19 Jan 2015
The New Year is upon us and the number one question in your mind should be: How will I spend my IT budget this year (if it’s not, we need to discuss on why investing in IT is crucial for your business: IT is an enabler and as such it needs to be built on strong foundations, agile and lean, please refer to one of my previous post for more details: IT as a Value Center  The only way to achieve this is to leverage newer technologies that are built for automation and orchestration.).
I had this discussion with several of my clients last year and wanted to get feedback from a larger audience. For this I will primarily focus on infrastructure spend. I see primarily three main vectors to invest: hardware, software or people. Hardware is a proven path, it is a very tangible asset, you can see it and because of its legacy it is reliable and performant, but it is also more rigid, not always simple to automate and often tied to fix refresh cycles. Software has also been around for a long time, but its value is sometime harder to quantify especially when looking at software to replace traditional hardware solutions (Software Defined Storage (SDS), Software Defined Network (SDN)…), but being a newer kid on the block, it has typically more hooks to automate and can be changed “quickly” to enable new versions. People is the third one, what I mean here is not that you need the best of the best to operate that environment (you do, on your bench or via a partner), but that rather than buying “supported” solutions from vendors (hardware and/or software) you are investing in building/customizing your own version of the tools you need.

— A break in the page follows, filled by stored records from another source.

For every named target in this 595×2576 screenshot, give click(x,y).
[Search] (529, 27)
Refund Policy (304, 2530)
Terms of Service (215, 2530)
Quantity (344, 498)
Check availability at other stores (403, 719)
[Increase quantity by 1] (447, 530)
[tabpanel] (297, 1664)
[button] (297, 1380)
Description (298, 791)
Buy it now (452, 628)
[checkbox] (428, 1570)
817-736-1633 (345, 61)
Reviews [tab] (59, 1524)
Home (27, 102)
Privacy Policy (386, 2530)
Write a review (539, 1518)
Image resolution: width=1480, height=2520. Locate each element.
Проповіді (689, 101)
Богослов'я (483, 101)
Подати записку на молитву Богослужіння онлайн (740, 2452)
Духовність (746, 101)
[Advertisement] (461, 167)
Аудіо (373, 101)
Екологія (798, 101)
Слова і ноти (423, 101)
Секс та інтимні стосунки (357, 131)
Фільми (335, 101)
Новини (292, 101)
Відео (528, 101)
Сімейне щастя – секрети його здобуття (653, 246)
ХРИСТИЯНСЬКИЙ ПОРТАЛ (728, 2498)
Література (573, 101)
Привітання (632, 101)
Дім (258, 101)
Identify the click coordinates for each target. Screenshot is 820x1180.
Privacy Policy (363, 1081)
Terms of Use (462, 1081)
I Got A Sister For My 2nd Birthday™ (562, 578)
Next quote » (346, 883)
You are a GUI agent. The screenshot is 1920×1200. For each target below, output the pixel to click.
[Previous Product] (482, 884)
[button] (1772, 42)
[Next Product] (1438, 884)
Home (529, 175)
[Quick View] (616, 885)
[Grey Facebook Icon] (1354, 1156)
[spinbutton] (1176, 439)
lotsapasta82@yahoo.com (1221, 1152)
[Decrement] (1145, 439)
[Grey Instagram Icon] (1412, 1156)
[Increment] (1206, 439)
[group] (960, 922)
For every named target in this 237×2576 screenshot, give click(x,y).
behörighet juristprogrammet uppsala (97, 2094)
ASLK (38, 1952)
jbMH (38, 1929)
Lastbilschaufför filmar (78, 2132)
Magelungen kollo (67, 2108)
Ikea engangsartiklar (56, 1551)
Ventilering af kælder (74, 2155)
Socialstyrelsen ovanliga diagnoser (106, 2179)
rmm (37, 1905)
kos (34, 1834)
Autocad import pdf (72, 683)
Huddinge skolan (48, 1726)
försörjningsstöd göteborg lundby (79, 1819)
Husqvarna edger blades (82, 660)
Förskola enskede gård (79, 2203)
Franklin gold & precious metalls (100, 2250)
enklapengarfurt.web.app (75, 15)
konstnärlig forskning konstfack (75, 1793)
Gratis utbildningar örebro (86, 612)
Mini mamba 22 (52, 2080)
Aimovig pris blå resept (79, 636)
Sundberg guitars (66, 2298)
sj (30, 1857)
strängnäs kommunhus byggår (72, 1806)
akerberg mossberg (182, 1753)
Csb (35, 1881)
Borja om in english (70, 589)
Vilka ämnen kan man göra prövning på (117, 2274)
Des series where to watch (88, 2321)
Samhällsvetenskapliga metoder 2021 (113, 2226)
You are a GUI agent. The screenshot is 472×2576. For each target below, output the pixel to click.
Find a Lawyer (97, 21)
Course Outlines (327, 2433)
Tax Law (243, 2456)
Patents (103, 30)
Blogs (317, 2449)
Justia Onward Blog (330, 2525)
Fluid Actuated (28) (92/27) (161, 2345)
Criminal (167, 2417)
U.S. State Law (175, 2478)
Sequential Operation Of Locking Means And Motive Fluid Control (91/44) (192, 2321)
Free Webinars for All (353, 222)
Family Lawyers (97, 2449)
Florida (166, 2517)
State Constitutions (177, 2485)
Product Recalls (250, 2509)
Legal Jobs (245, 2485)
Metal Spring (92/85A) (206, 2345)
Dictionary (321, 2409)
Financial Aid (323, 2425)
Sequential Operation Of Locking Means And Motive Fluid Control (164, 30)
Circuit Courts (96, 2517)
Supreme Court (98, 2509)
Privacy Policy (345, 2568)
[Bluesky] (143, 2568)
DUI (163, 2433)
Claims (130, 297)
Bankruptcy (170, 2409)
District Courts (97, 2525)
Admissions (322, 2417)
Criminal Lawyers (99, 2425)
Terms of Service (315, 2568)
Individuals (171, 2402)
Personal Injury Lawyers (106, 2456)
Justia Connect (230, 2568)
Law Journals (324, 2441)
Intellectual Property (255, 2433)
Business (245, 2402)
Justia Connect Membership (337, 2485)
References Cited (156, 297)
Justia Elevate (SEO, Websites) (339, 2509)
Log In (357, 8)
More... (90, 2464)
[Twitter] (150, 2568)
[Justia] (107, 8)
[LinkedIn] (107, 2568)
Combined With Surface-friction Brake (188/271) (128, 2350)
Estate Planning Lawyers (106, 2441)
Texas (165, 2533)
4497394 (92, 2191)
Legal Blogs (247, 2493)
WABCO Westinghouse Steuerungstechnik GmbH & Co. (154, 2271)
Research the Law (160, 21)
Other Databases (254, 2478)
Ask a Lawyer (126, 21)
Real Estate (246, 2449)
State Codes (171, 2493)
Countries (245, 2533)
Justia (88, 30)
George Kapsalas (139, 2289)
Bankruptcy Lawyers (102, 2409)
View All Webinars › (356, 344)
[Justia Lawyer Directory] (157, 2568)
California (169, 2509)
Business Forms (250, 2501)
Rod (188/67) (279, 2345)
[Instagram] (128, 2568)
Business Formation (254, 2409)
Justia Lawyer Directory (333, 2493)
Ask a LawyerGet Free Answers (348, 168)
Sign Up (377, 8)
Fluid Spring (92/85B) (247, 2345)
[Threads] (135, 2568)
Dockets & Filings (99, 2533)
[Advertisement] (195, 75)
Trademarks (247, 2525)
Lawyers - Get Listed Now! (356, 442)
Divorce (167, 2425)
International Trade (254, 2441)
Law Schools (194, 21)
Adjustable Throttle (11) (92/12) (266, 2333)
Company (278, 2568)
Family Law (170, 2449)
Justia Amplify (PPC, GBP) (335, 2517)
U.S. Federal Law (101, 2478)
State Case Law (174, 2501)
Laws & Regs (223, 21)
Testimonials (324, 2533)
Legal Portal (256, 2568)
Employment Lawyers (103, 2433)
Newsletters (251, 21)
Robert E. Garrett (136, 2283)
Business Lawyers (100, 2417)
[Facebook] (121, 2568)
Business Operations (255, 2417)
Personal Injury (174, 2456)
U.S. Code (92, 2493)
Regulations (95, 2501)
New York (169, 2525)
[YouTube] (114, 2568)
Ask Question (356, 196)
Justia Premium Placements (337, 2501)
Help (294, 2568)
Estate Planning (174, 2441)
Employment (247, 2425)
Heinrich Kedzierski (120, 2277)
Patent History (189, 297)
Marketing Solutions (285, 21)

Choosing between those three is the tough question. That’s where having a deep understanding of your company is important: What is you tolerance for risk? How fast is your industry changing? What would give you an edge on your competitors? What would increase your value to your customers? How large is your IT footprint? For most of my customers, I can quickly eliminate the people vector: assembling and operating a team that would yield a solution comparable to one provided by a vendor is not within their budget or aspirations. Hardware and software are slightly more complicated, as of today (it is changing real fast), I would still be comfortable stating that hardware is “safer”, but the question is can you company afford to be safe? Buying fix assets today will “lock” you into that solution for 3-5 years, can you predict that it will still serve you purpose then? Software is promising a world of constant new value and simplified operations, but is the risk worth it to you “today”? Take the time to build a multiyear strategy, understand what assets will be needed when o support your business. Once you have that, you should be able to create an adoption path that will take you there.
Before I conclude, please let me muddy the waters a bit more: what does hardware mean today? Most hardware vendors will actually tell you that they are software vendors! (and I would agree with them!) So I would suggest you think about it along those lines: some level of vendor lock-in is inevitable, just make sure it is with a vendor you want to follow. When you make investments, make sure they are able to evolve with you as needed. Your datacenter will be multi-vendor, but that does not mean you should have one of each, when possible, look for vendors with wider portfolios and strong partners. Finally, management is probably the most important aspect of the solution, make sure it is simple to operate, simple to troubleshoot and built for automation. This is how you will move IT from supporting the business to IT enabling the business.